When I'm constructing a nonstandard model by by adding in a new constant symbol and invoking compactness, it feels much more like I'm adding in $c$ and "closing under Skolem functions" (at least symbolically) rather than recursively adding in new witnesses to existential statements, even though these seem like just two different descriptions of the same process.
I'm curious if there are any fiddly details in formalizing this approach. Are there any sources that describe this step of the Henkin construction in this way? How does one formalize this approach?
Let me point out that Henkin constants are just $0$-ary Skolem functions.
Given a formula $\varphi(x,y_1,\dots,y_n)$, a Skolem function for $\varphi$ is an $n$-ary function $f_\varphi$ such that $$\forall y_1,\dots,y_n\,(\exists x\, \varphi(x,y_1,\dots,y_n)\rightarrow \varphi(f(y_1,\dots,y_n),y_1,\dots,y_n)).$$
In the special case $n = 0$, we get a $0$-ary function symbol, i.e. a constant symbol $c_\varphi$, such that $$\exists x\, \varphi(x)\rightarrow \varphi(c_\varphi),$$ which is exactly a Henkin constant.
One interesting thing about the Henkin construction is that we can get away with only introducing $0$-ary Skolem functions, instead of fully Skolemizing. The reason is that in the model produced by the construction, every element is named by a constant symbol. So if we want a witness for the existential formula with parameters $\exists x\, \varphi(x,b_1,\dots,b_n)$, instead of applying a Skolem function $f_\varphi(b_1,\dots,b_n)$, we can instead find constants $c_1,\dots,c_n$ whose interpretations are $b_1,\dots,b_n$, and then use the Henkin constant for the sentence $\exists x\,\varphi(x,c_1,\dots,c_n)$.
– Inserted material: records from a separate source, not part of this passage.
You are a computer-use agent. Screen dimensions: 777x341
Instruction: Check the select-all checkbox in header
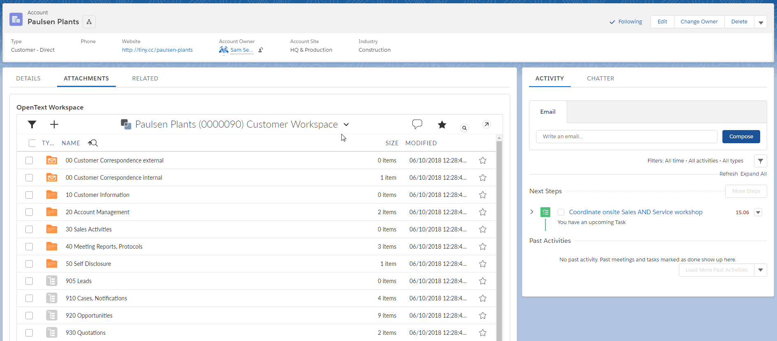pyautogui.click(x=32, y=143)
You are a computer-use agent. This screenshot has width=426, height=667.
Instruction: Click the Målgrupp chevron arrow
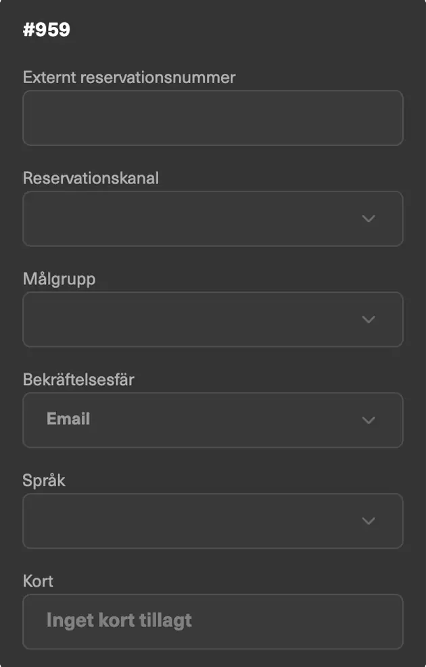point(369,319)
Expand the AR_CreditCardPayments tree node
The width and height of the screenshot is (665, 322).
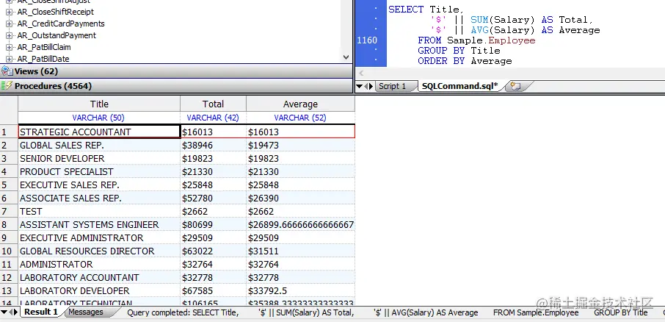[x=9, y=24]

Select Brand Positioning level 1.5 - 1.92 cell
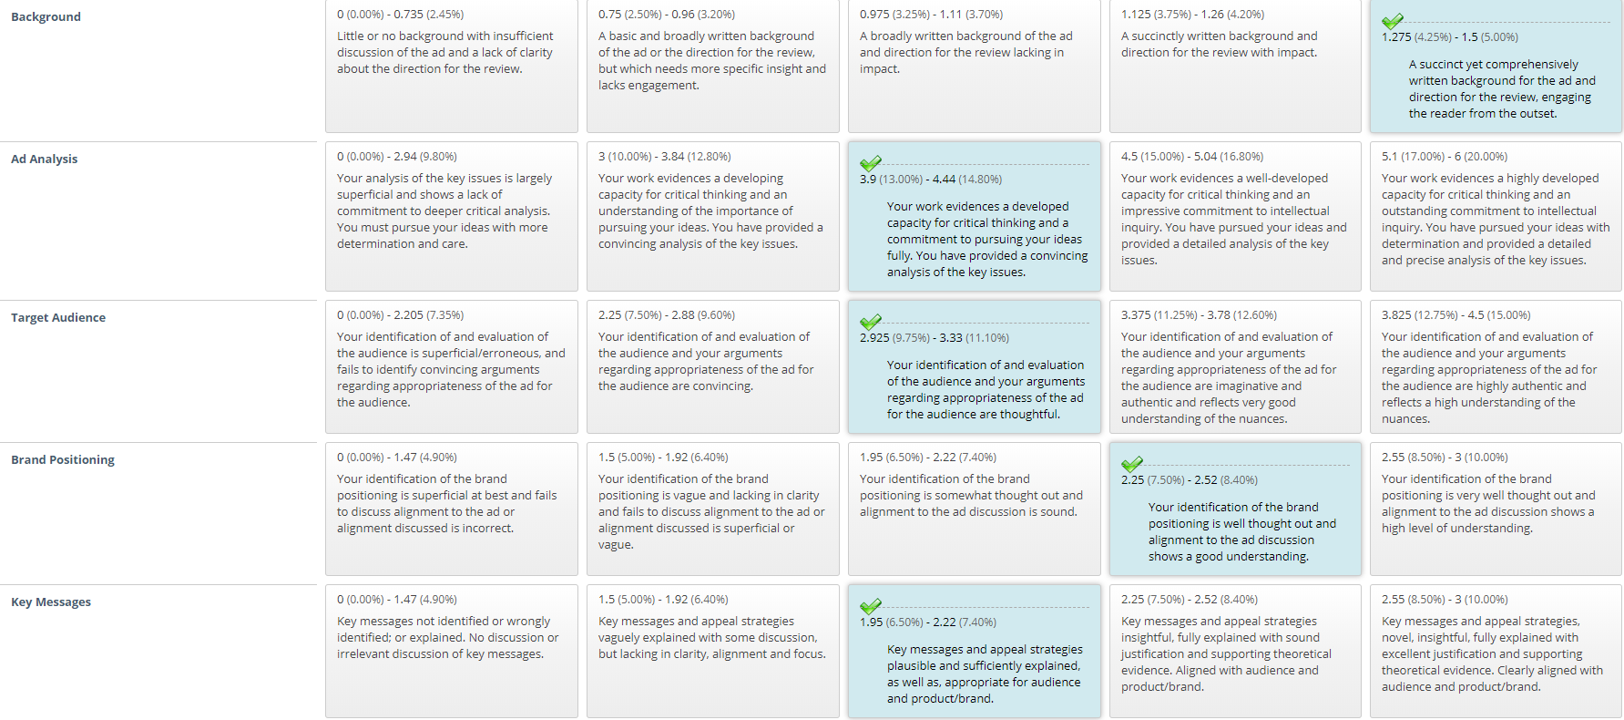pos(713,509)
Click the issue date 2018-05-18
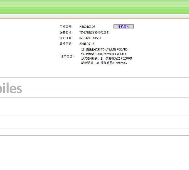 pos(87,44)
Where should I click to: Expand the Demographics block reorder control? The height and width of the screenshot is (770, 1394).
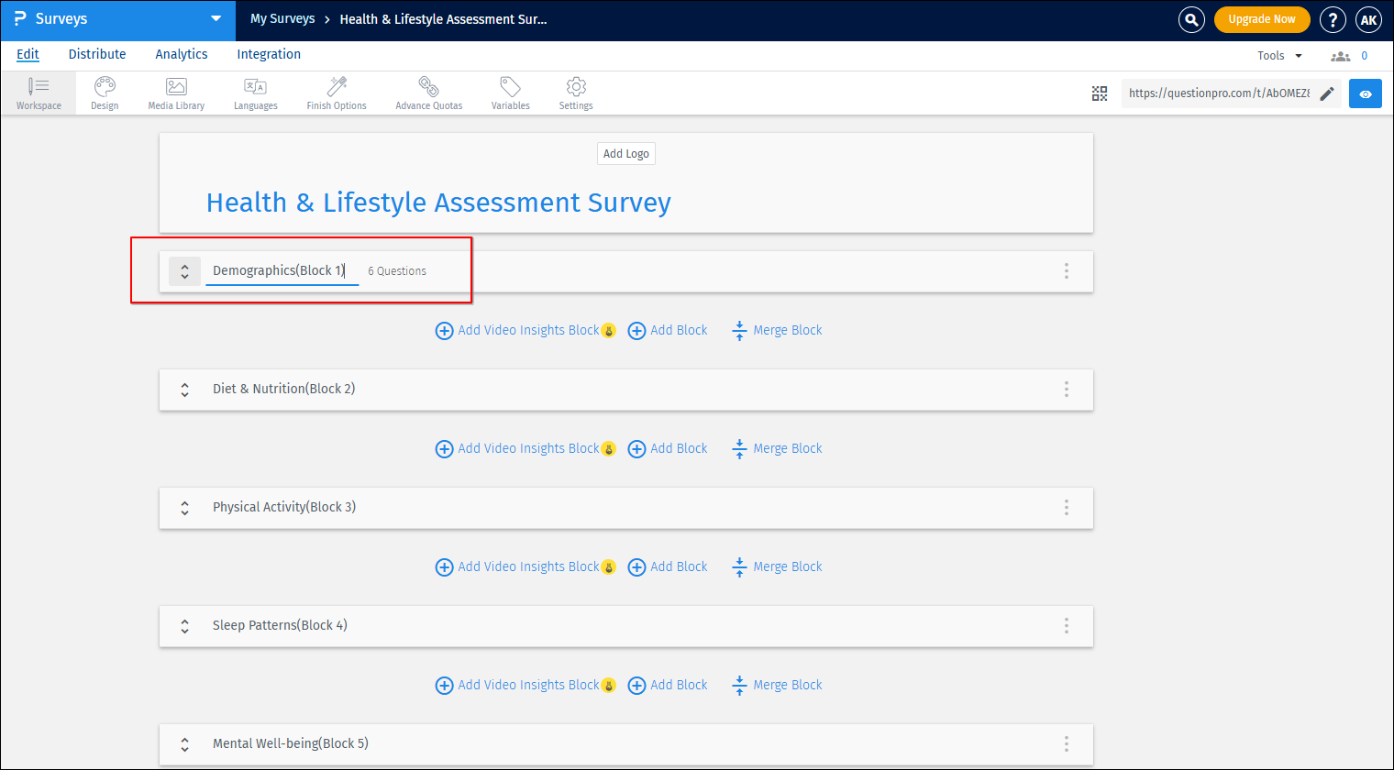pos(184,270)
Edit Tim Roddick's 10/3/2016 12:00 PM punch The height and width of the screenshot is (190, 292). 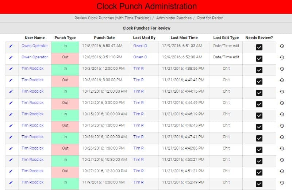[x=11, y=69]
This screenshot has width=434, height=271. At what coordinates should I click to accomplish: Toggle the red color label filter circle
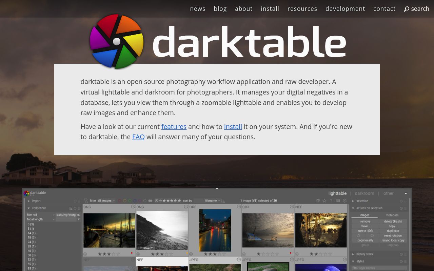(x=120, y=201)
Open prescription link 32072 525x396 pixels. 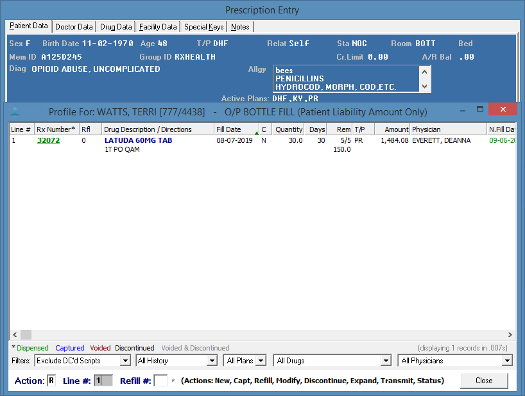pos(48,140)
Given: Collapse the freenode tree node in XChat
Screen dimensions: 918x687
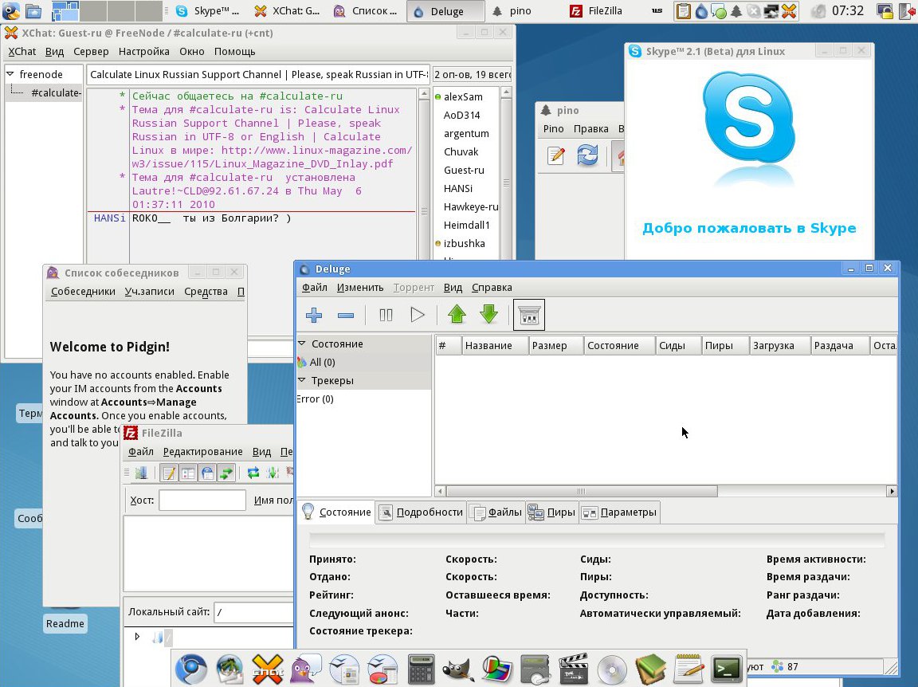Looking at the screenshot, I should point(10,74).

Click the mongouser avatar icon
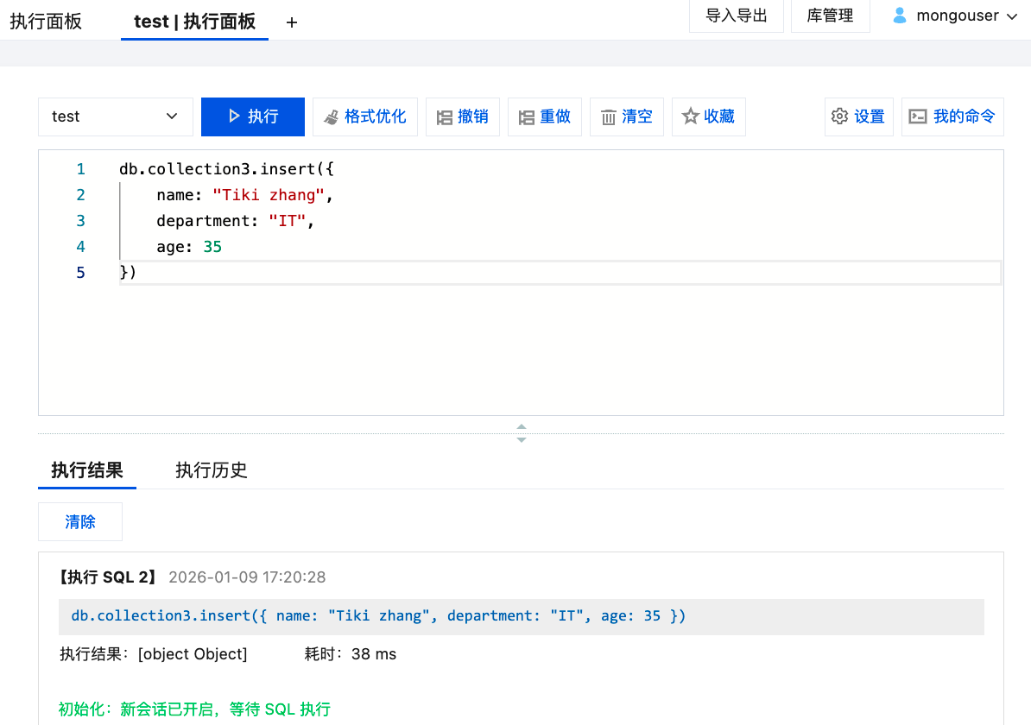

If you're using a Henkin construction to prove the compactness theorem (as is done e.g. in Marker or Hodges), then you're free to go all the way to Skolemization. This won't make the proof any harder, because it's easy to show that if you take a finitely satisfiable theory $T$ and Skolemize, the result is still finitely satisfiable (since any model of a finite chunk of $T$ can be expanded by Skolem functions).
On the other hand, if you're using a Henkin construction to prove the completeness theorem, I think there's a real benefit to using Henkin constants instead of Skolem functions. The key step is proving that if $T$ is a consistent theory (i.e. it doesn't prove $\bot$), then the Henkinization/Skolemization of $T$ is still consistent. In this step, we have to think about the details of how our proof system works, and it's more convenient if we only have to deal with the axioms for Henkin constants, rather than the more complicated axioms for Skolem functions.